* by Antonio Ferro
Expectations about the use of educational technologies is extremely positive. However, before these expectations can be met, we must consider some factors that remain unclear in the accelerated environment within our schools.
First, we need to address a very common question: what are educational technologies capable of producing throughout the evolution of student learning? The answer is simple: absolutely nothing – all alone. The evolution of student learning is caused by the pedagogical action of teachers in conjunction with student production, which should be valued.
The second question raised is: how to plan a lesson that incorporates educational technologies? This brings up an old topic of interest, which is class planning. Due to several factors, most classes are planned and focus on transferring information from teacher to student. In this repetitive process, the teacher moves away from reflecting on the learning goal, and as a result, the need to think by both students and teachers is eliminated. Let’s clarify with an example of a practical lesson about physics waves.

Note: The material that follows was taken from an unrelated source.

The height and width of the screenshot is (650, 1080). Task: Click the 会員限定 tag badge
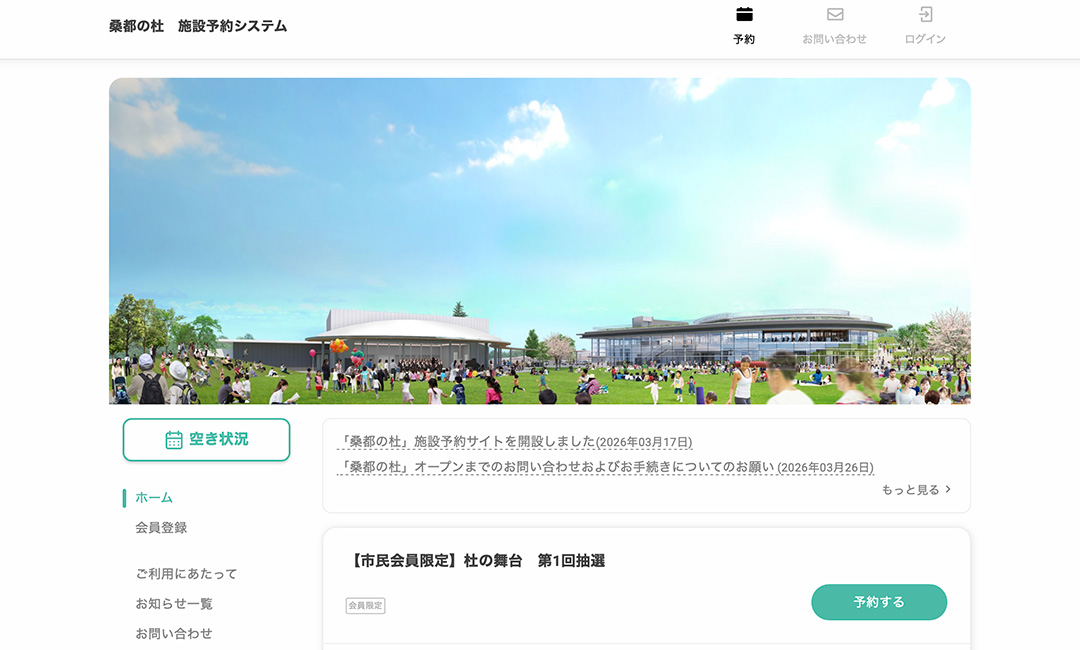click(x=365, y=606)
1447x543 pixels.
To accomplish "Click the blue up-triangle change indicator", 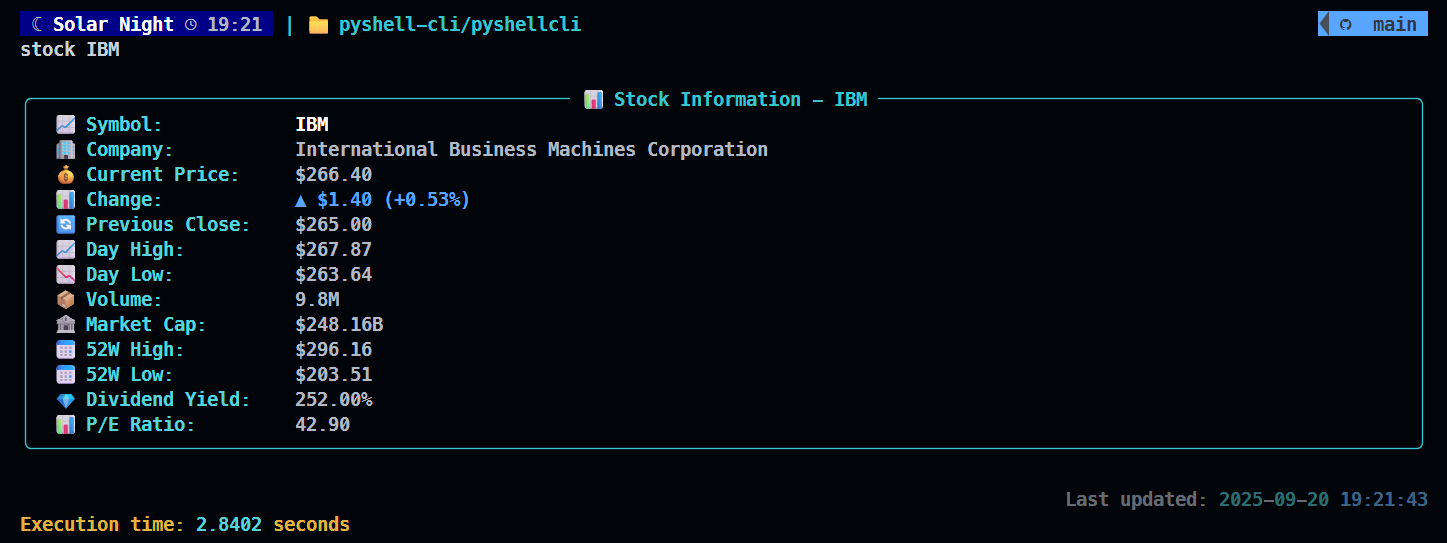I will [301, 200].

Rethinking a Physics lesson
If the goal of the class is “to present the characteristics of waves and their mathematical description”, it becomes clear that the role of the student is to attend and watch the presentation and there is no need for any tools besides a marker and board. But, in this example, there is not a defined learning goal for students. In this case, students are only responsible for attending and watching the presentation, therefore only consuming the content.
Let’s now change the focus to a class in which the goal is “to recognize characteristics or properties of wave or oscillatory phenomena and relating them to their uses in different contexts”. Here, the students are responsible for performing an activity in which they must first identify relations and then map them out. In this case, students move from being consumers of content to producers.
In this model, the teacher can still present to build base knowledge, but students would then work on their own to apply the knowledge and identify wave features. Now that the goal has been shifted to focus on student production, the question arises: how to effectively integrate technology?
Integrating technologies into the learning process
The activity referred to above can be carried out through a discussion forum or digital assignment in which students must identify the characteristics of a wave. For example, students can first analyze a video of a ball being kicked in a stadium and from the video identify the wave characteristics. Applying this activity, the teacher can evaluate whether the learning goal has been achieved and the if use of educational technology tools was significant in supporting the learning goal of the class.
Educational technologies in the classroom have caused reflection on the foundations of education: enhancing class planning to improve student academic success. Without planning, the class loses focus and student learning occurs accidentally, usually triggered by individual personalities. By reflecting on learning goals and optimizing the use of educational technologies, student learning can occur on a whole class basis and will not be reliant on individuals.